* Document section:
★ ★ ★ ★ ★
I'm writing a C++14 JSON library as an exercise and to use it in my personal projects.
By using callgrind I've discovered that the current bottleneck during a continuous value creation from string stress test is an std::string dynamic memory allocation. Precisely, the bottleneck is the call to malloc(...) made from std::string::reserve.
I've read that many existing JSON libraries such as rapidjson use custom allocators to avoid malloc(...) calls during string memory allocations.
I tried to analyze rapidjson's source code but the large amount of additional code and comments, plus the fact that I'm not really sure what I'm looking for, didn't help me much.
How do custom allocators help in this situation?
Is a memory buffer preallocated somewhere (where? statically?) and std::strings take available memory from it?
Are strings using custom allocators "compatible" with normal strings?
They have different types. Do they have to be "converted"? (And does that result in a performance hit?)
Code notes:
Str is an alias for std::string.
By default, std::string allocates memory as needed from the same heap as anything that you allocate with malloc or new. To get a performance gain from providing your own custom allocator, you will need to be managing your own "chunk" of memory in such a way that your allocator can deal out the amounts of memory that your strings ask for faster than malloc does. Your memory manager will make relatively few calls to malloc, (or new, depending on your approach) under the hood, requesting "large" amounts of memory at once, then deal out sections of this (these) memory block(s) through the custom allocator. To actually achieve better performance than malloc, your memory manager will usually have to be tuned based on known allocation patterns of your use cases.
This kind of thing often comes down to the age-old trade off of memory use versus execution speed. For example: if you have a known upper bound on your string sizes in practice, you can pull tricks with over-allocating to always accommodate the largest case. While this is wasteful of your memory resources, it can alleviate the performance overhead that more generalized allocation runs into with memory fragmentation. As well as making any calls to realloc essentially constant time for your purposes.
#sehe is exactly right. There are many ways.
EDIT:
To finally address your second question, strings using different allocators can play nicely together, and usage should be transparent.
For example:
class myalloc : public std::allocator<char>{};
myalloc customAllocator;
int main(void)
★ ★ ★ ★ ★
* Aim 1: In the allocator thread, which std::string member function makes the malloc call that callgrind identified as the bottleneck?
* Aim 2: Reproduce the allocator thread word for word from "By using callgrind" to "help me much.".

* Dataset content:
★ ★ ★ ★ ★
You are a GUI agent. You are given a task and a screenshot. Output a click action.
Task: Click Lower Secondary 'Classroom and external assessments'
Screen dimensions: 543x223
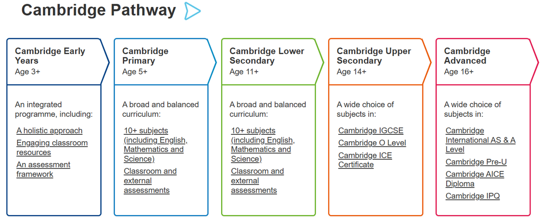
★ ★ ★ ★ ★
* Correct output 1: std::string::reserve

* Correct output 2:
By using callgrind I've discovered that the current bottleneck during a continuous value creation from string stress test is an std::string dynamic memory allocation. Precisely, the bottleneck is the call to malloc(...) made from std::string::reserve.
I've read that many existing JSON libraries such as rapidjson use custom allocators to avoid malloc(...) calls during string memory allocations.
I tried to analyze rapidjson's source code but the large amount of additional code and comments, plus the fact that I'm not really sure what I'm looking for, didn't help me much.